### DOCUMENT SEGMENT
——
State Dept to Wait Until After Election to Evaluate Hillary's Emails
The US State Department announced that it will be deferring further analysis of the security implications of former Secretary Clinton's unauthorized and illegal transfer of classified documents onto her private, unsecured computer until after this November's elections.
Department of State spokesman John Kirby explained that "the upcoming elections are contentious and confusing enough already. Adding additional complicated material at this time will overtax voters' attention spans and divert them away from the themes candidates are trying to communicate. This could affect the outcome in ways that might be very detrimental to the greater good."
Kirby also added an efficiency argument to the case for delay. "Conducting such an analysis would be a tedious undertaking," he alleged. "It's quite possible that the election outcome would render the effort unnecessary. I mean, if voters decide to put Mrs. Clinton in the White House we're pretty confident that the analysis wouldn't be wanted. So rather than spending taxpayer money on an investigation that could well be canceled, we feel it is more fiscally prudent to avoid a possibly unneeded expenditure."
Obama Says "Economy Is Pretty Darned Great"
——
### DATA EXCERPT
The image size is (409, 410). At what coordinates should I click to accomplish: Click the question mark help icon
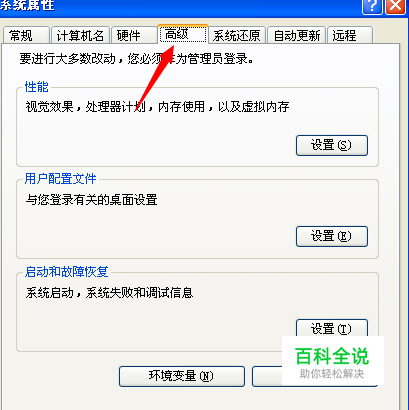[x=372, y=7]
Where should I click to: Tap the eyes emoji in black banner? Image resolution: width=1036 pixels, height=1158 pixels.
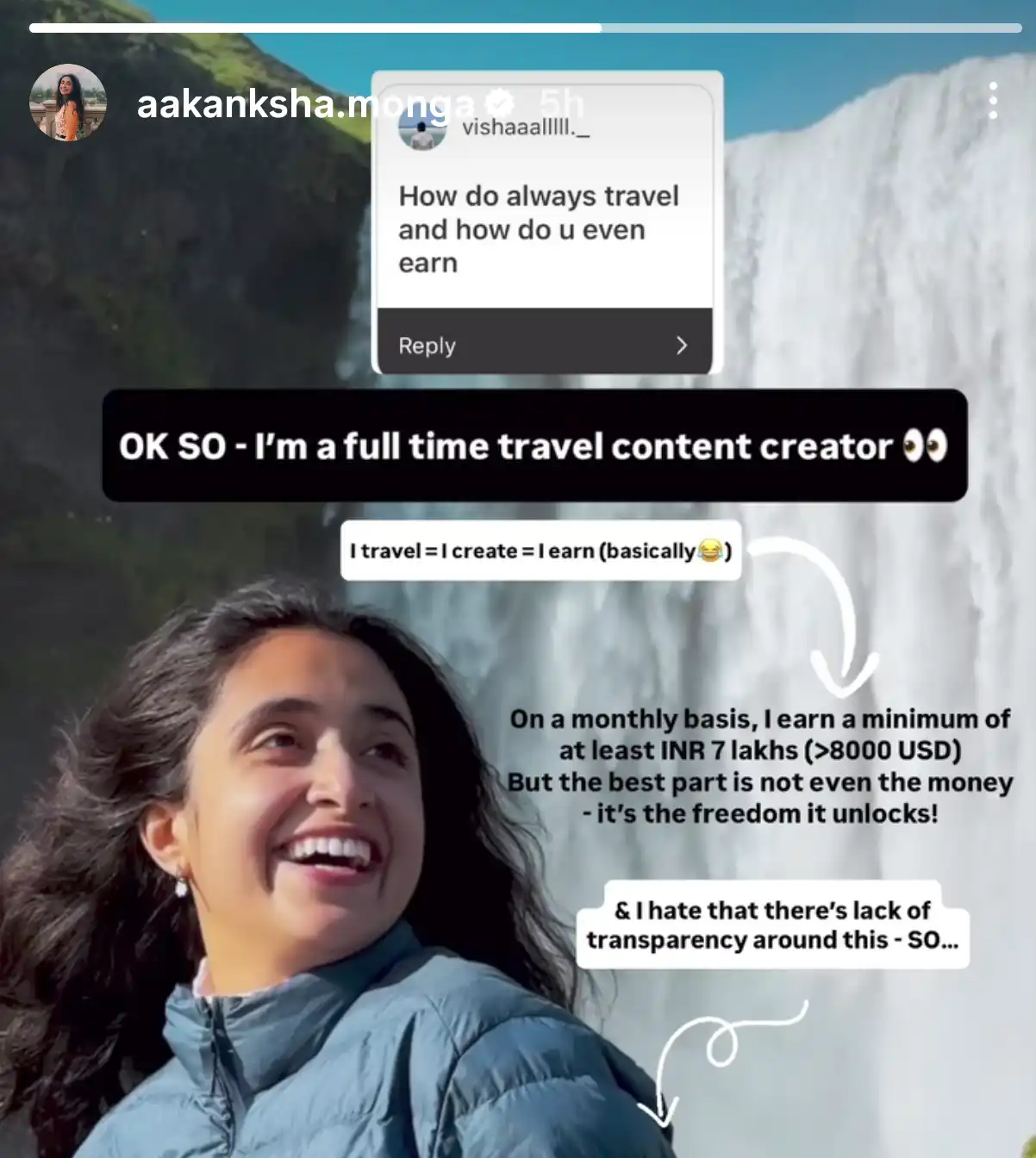tap(925, 445)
——
### OBJECTIVES
**1.** Summarize the article about the State Department and Clinton's emails in two sentences.
**2.** In the article about the State Department and Clinton's emails, who is the department spokesman quoted?
**3.** According to the article about the State Department and Clinton's emails, why does Kirby consider delaying the analysis fiscally prudent?
The data is separate material from the article.

### ANSWERS FOR THE TASKS
**1.** The US State Department announced it will defer further analysis of the security implications of former Secretary Clinton's transfer of classified documents onto her private, unsecured computer until after the November elections. Spokesman John Kirby said adding complicated material now would overtax voters' attention spans, and that the analysis might prove unnecessary depending on the election outcome, making delay the more fiscally prudent choice.

**2.** John Kirby.

**3.** He says the election outcome could make the analysis unnecessary, since the department is confident it wouldn't be wanted if voters put Mrs. Clinton in the White House. Waiting avoids spending taxpayer money on an investigation that could well be canceled.